Nothing but the lines below from the one containing "Kits de bouteilles (187, 939)" through the one containing "Medical Computing Products (99, 1740)" should appear in the answer, exact and without pictures.

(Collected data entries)
* * * * * * * * *
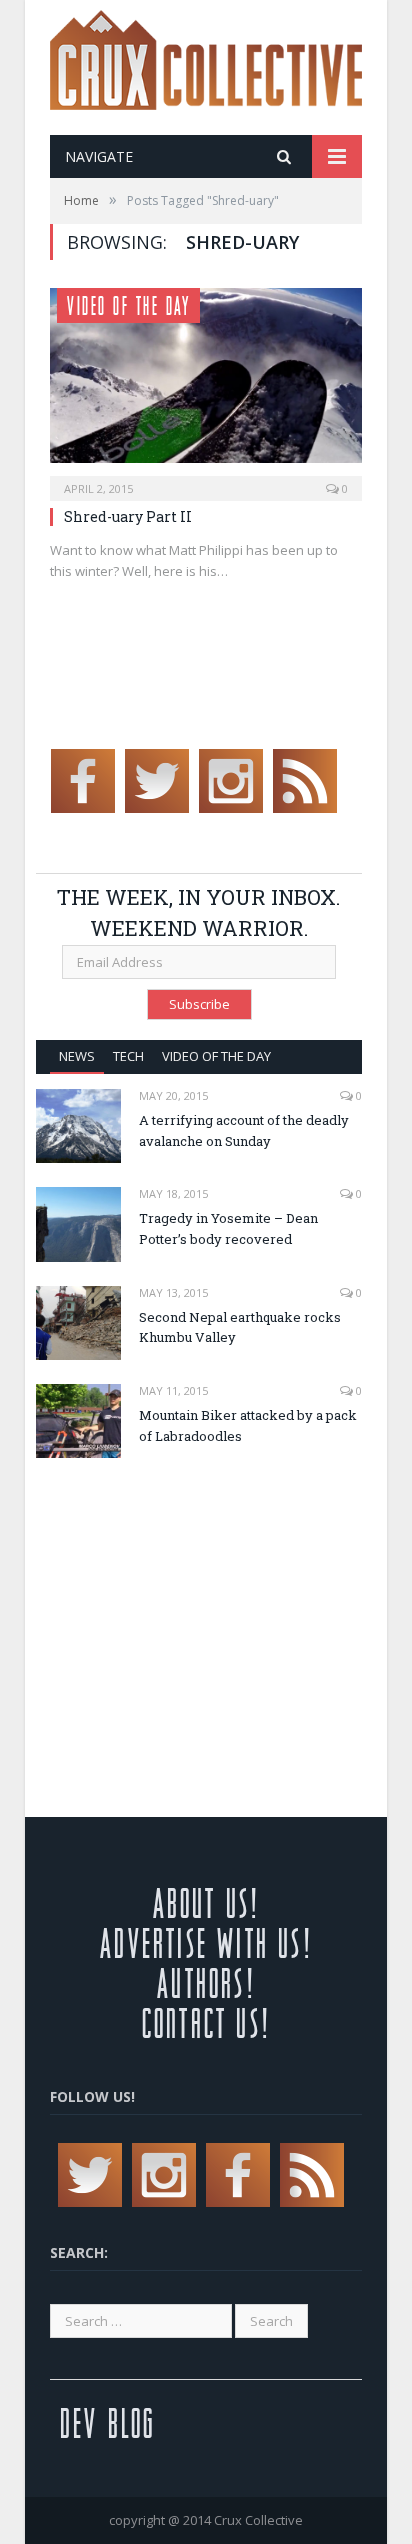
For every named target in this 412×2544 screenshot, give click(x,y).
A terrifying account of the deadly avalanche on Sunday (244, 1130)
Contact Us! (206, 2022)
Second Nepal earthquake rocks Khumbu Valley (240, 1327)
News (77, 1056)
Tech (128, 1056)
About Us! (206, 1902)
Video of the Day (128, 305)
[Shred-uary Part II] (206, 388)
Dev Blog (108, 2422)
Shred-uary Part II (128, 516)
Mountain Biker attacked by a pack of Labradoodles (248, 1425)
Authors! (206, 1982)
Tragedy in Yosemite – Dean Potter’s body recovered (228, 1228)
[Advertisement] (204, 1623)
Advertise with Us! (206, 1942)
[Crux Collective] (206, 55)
* * * * * * * * *
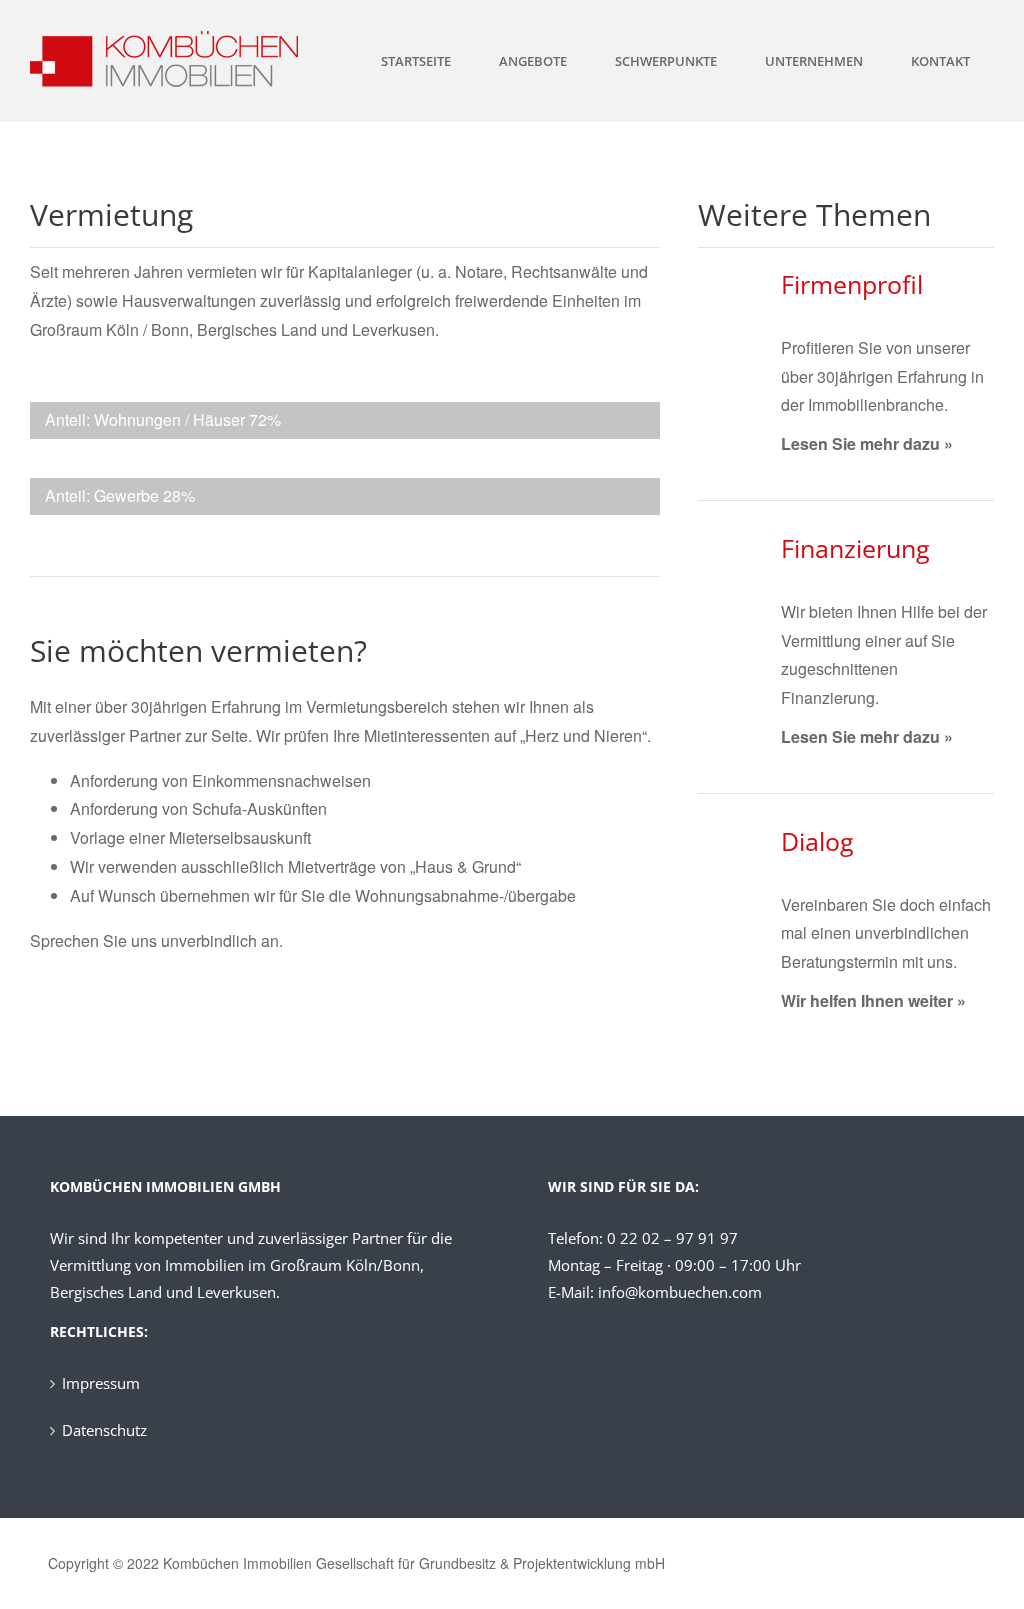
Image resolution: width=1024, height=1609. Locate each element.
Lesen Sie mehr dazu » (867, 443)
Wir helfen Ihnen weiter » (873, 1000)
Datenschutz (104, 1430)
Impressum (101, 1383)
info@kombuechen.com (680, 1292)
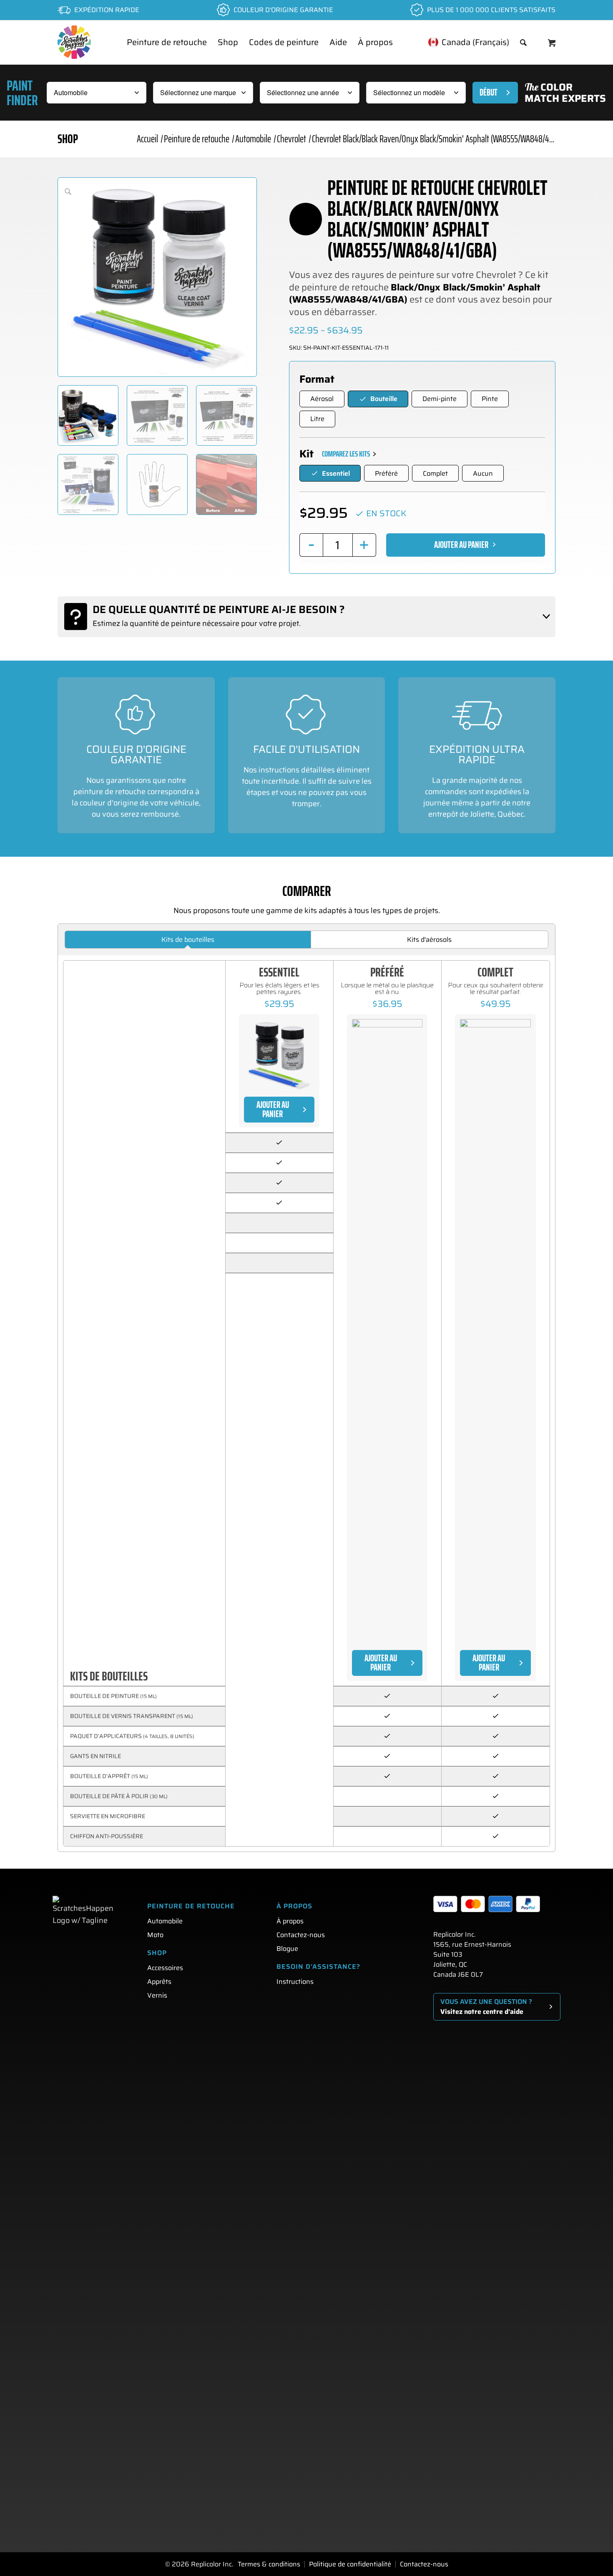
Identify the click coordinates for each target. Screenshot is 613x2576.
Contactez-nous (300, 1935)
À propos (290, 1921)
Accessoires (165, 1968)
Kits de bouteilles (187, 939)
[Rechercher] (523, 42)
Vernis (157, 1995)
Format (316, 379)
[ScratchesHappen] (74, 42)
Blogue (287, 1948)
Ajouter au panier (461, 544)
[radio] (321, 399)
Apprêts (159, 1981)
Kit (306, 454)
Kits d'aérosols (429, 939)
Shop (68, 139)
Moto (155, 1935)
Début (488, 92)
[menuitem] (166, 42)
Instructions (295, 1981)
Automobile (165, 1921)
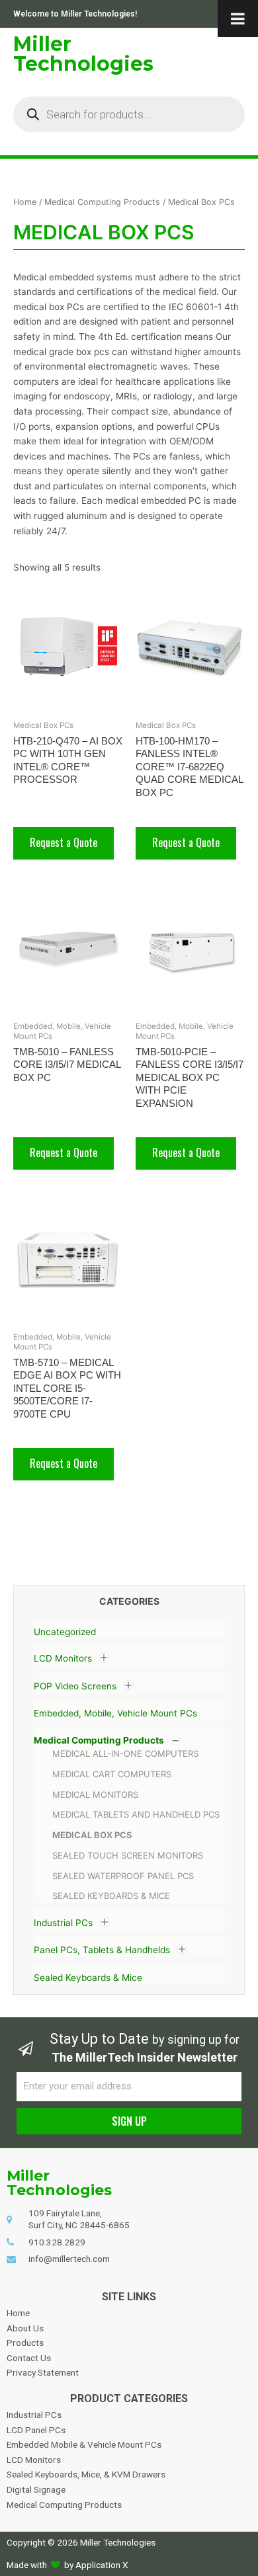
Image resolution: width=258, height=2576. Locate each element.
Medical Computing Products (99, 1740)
* * * * * * * * *
■ TASK RESULT:
Kits de bouteilles (187, 939)
[Rechercher] (523, 42)
Vernis (157, 1995)
Format (316, 379)
[ScratchesHappen] (74, 42)
Blogue (287, 1948)
Ajouter au panier (461, 544)
[radio] (321, 399)
Apprêts (159, 1981)
Kit (306, 454)
Kits d'aérosols (429, 939)
Shop (68, 139)
Moto (155, 1935)
Début (488, 92)
[menuitem] (166, 42)
Instructions (295, 1981)
Automobile (165, 1921)
Image resolution: width=258, height=2576. Locate each element.
Medical Computing Products (99, 1740)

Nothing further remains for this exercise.